Tuesday, July 02, 2013

Egads! One Should Not Read Miller's Tropics During a Breakup

12-10 11:40 AM W
Shirelle never called.  I left messages and paged her, but she ignored me.  I was plagued by insomnia the whole night.  I wanted to go to her house and pour syrup in the gas tank, drain the oil, put nails in all the tires, shatter the windshield.  I called in sick to work.  She called and we talked.  At first she lied about where she was, but eventually she admitted she was sleeping with her new guy.  It makes me nauseous.  The whole world is fucked up.  If nature and righteousness existed anymore, I could kill the fucker who fucks my love.  I cried on the phone again like a baby.  It' so unjust that I'm not given an opportunity to fix things up.  Johnny come lately.  She doesn't acknowledge her wrongs and it pisses me off.  I should not give a fuck.  I should get out there with a vengeance.  Love is so rare it seems.  We almost had it.  A compromise here, a concession there.  None of it could change the simple fact of her dishonesty.  She says I pushed her away.  It was her lies, and possessiveness which made it so.  Even still, I loved her, would not leave her, would not lock her out, would not turn my back.  My loyalty, my dependability, my truthfulness, my trustworthiness mean nothing to her.

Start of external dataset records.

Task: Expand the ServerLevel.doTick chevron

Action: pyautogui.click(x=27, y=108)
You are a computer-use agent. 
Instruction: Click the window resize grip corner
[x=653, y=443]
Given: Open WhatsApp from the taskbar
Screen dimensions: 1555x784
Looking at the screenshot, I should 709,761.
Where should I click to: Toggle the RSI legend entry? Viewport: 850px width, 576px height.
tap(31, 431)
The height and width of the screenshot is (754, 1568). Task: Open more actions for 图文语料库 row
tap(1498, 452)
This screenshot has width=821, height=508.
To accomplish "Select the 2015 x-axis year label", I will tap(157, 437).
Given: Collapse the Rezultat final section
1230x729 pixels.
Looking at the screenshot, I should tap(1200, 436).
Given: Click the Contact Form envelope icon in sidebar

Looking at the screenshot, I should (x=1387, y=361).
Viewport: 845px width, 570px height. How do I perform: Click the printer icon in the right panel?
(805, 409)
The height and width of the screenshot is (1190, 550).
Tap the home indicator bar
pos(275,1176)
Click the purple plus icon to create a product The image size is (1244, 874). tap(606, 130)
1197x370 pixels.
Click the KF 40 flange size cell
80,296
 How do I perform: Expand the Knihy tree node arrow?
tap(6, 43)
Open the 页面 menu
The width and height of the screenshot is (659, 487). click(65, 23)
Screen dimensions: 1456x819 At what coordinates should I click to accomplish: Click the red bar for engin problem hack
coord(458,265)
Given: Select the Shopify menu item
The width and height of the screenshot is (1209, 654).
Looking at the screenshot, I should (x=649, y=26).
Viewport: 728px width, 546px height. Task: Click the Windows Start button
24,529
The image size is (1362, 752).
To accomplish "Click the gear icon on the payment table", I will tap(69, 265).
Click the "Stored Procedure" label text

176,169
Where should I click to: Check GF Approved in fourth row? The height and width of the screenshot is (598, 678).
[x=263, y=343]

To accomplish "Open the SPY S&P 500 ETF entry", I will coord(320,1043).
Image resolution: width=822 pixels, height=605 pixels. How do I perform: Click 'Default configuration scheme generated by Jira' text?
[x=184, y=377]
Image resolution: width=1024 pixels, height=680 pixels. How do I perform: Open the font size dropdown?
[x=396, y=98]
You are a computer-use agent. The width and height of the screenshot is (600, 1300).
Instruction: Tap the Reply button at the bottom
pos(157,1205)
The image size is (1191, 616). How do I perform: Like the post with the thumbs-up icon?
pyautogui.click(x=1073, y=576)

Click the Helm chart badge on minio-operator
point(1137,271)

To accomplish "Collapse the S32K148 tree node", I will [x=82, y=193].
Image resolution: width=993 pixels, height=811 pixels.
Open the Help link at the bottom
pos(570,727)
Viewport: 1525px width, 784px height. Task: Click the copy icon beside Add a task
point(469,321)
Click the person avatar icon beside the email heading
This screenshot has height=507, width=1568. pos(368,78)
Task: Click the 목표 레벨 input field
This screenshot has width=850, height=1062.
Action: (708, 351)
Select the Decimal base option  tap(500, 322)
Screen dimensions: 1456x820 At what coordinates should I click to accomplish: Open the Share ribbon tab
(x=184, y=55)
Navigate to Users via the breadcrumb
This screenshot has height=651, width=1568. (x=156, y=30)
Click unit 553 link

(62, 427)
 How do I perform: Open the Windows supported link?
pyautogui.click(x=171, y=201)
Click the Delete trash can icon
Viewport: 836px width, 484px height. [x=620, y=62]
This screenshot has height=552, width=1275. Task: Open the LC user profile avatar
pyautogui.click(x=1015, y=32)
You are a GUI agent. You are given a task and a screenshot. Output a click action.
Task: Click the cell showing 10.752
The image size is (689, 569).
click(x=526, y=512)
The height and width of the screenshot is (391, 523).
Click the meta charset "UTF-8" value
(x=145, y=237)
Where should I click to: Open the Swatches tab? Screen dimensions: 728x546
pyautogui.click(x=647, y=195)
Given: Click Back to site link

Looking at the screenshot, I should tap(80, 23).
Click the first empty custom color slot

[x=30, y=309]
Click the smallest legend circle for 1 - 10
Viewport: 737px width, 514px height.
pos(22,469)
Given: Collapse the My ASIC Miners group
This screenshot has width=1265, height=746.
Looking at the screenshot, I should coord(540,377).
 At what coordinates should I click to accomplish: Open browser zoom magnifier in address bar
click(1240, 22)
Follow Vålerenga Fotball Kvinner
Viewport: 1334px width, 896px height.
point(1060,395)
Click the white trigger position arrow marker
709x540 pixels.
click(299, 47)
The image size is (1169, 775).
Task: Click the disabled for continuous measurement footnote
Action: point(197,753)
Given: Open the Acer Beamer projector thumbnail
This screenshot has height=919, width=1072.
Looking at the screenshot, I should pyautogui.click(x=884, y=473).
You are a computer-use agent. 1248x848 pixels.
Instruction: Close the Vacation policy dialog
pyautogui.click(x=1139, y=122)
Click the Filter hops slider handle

I'm grieving and she's fucking around having a good time.  "He's perfect," she says.  "He's just like me," she says.  She can't know that fast.  She's make hot, fast decisions before and been wrong.  Is she sure this is what she wants?
I'm left holding the pieces.  I don't know how I'll meet anyone else.  You never do know, I guess.  It took years to find Shirelle.  I guess I'll write her one last letter and then I'll snip my fucking aorta.  I called Glorious at six AM.  Asked her if she would do me a favor and come see me.  She did.  It helped a little,  We held hands in the market, and I hated myself for not doing that with Shirelle.  I took her to get some dinner and I hated myself for not doing that enough for Shirelle.  I helped her do her laundry and wanted to cry because I wouldn't do that for Shirelle.  I'm afraid that to move on is to look at all the bad, the way she cheated on me, stole from me, lied to me, disrespected me, and see them no longer as symptoms of immaturity, but as lifelong character flaws.  I taught her independence.  Hopefully she learned honesty, too.  Some other fuck will reap the rewards.